Screenshot grounding data.
-- Opening Marker --

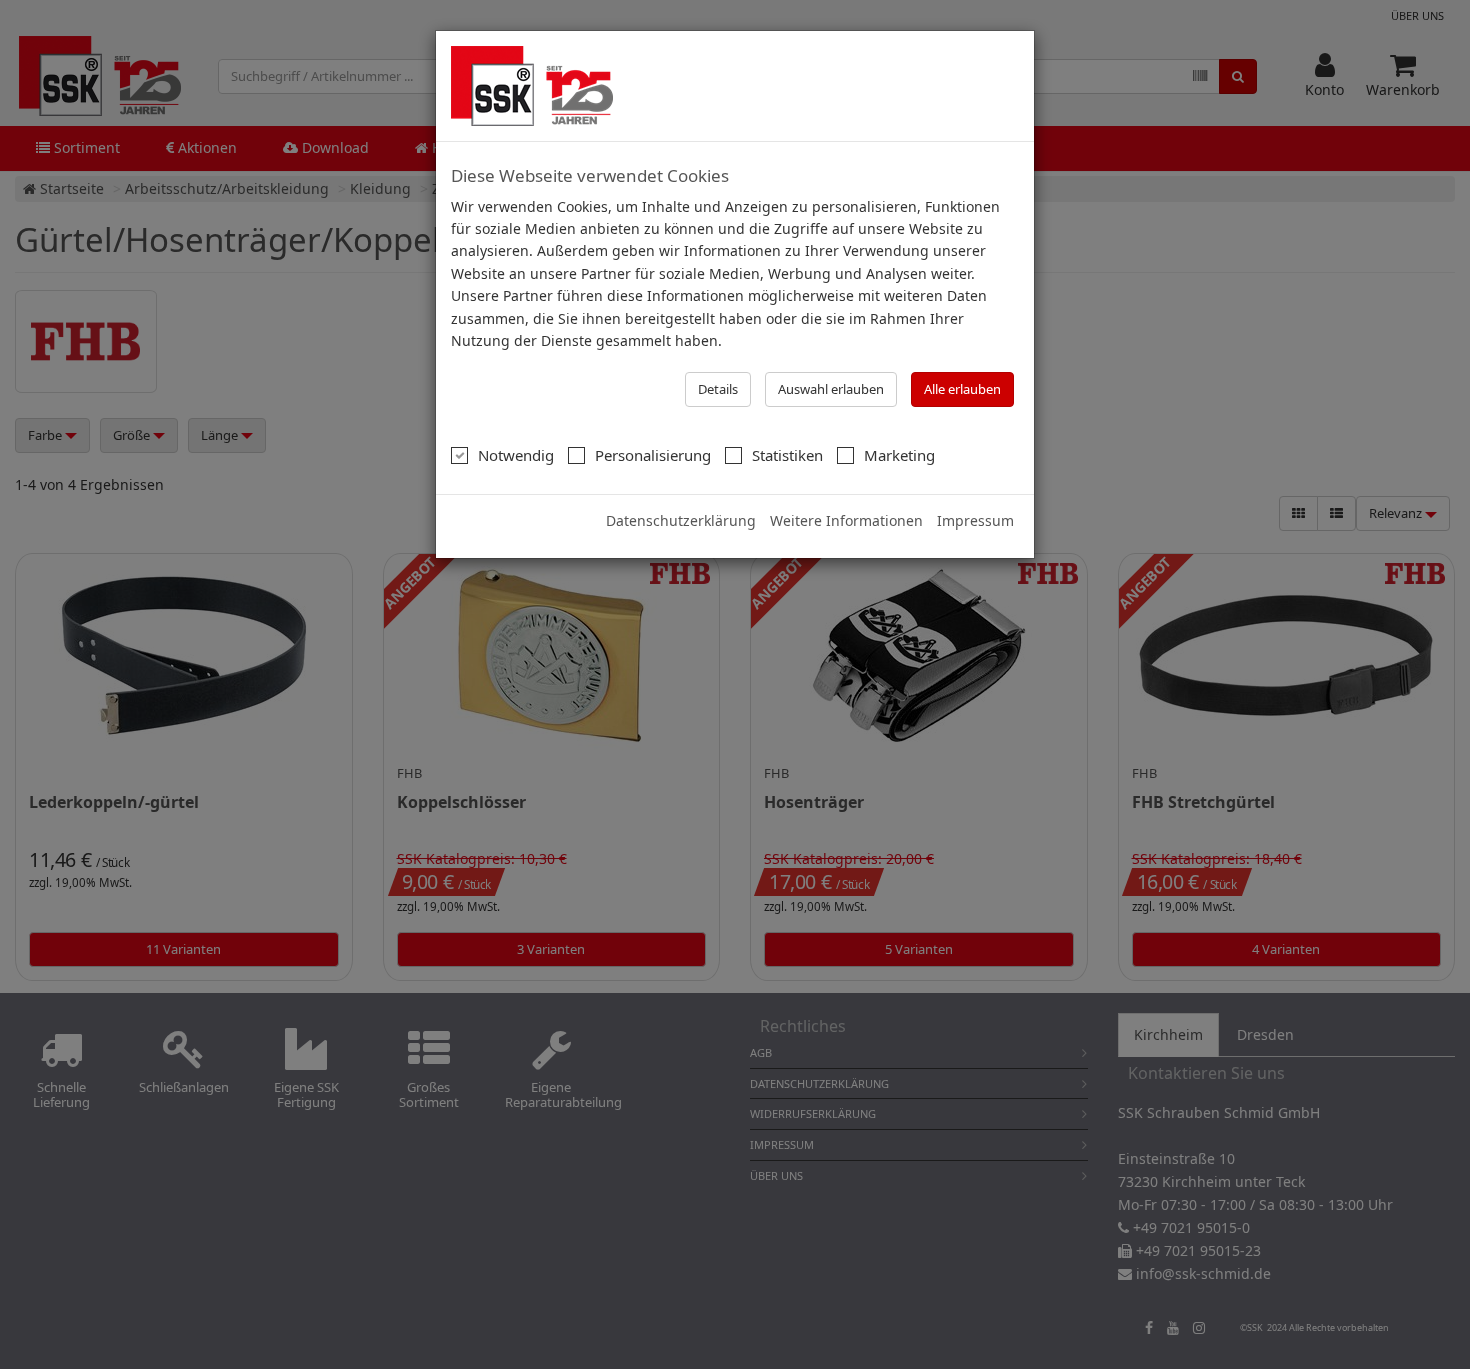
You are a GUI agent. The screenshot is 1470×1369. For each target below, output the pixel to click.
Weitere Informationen (846, 520)
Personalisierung (653, 455)
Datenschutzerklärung (681, 520)
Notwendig (516, 455)
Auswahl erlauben (831, 389)
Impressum (975, 520)
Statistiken (787, 455)
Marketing (899, 455)
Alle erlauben (962, 389)
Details (718, 389)
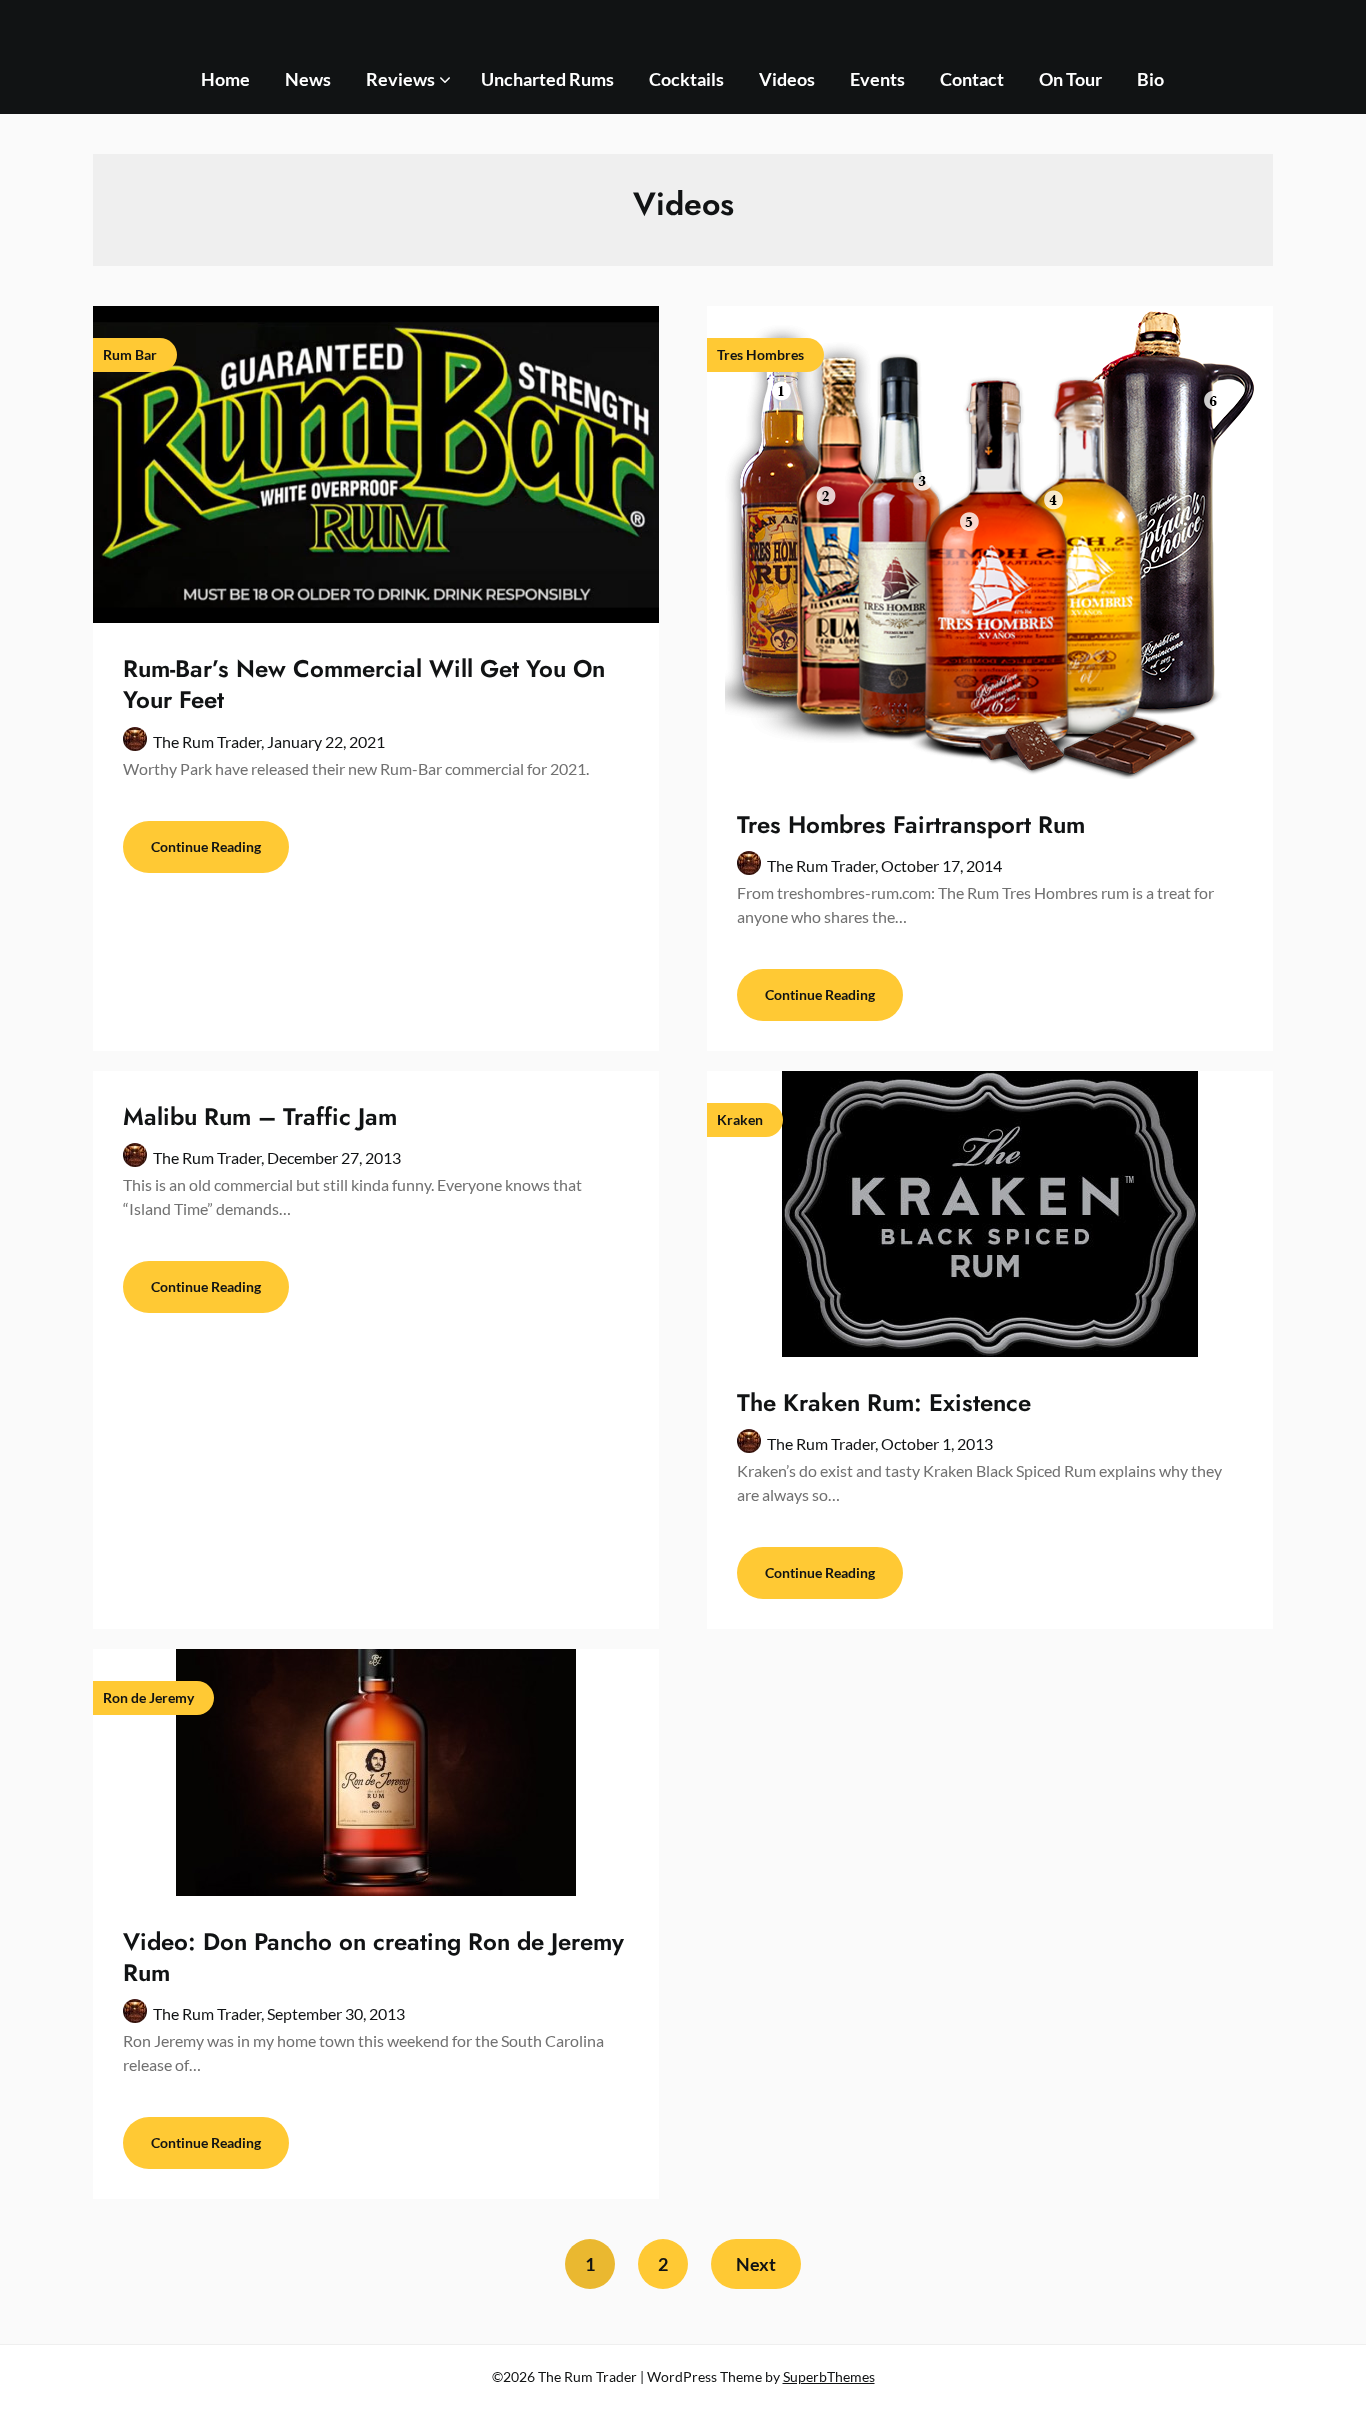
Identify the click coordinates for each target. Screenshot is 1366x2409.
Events (877, 79)
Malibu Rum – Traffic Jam (260, 1116)
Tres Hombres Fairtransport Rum (911, 824)
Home (225, 79)
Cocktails (686, 79)
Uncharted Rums (547, 79)
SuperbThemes (829, 2376)
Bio (1150, 79)
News (308, 79)
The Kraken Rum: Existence (884, 1402)
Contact (972, 79)
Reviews (400, 79)
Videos (787, 79)
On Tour (1070, 79)
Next (756, 2264)
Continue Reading (206, 846)
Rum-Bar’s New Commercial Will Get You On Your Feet (364, 684)
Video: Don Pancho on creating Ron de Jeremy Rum (373, 1957)
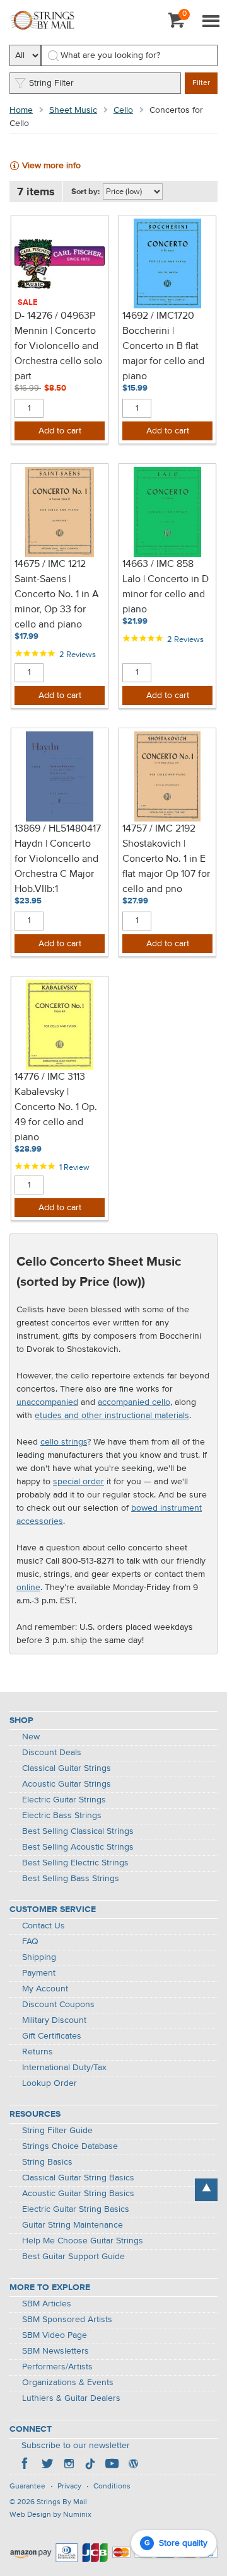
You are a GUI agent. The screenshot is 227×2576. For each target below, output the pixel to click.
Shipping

-- Closing Marker --

Task description. Return only the count of lines in the records that hold the word "output".

Result of the task. 2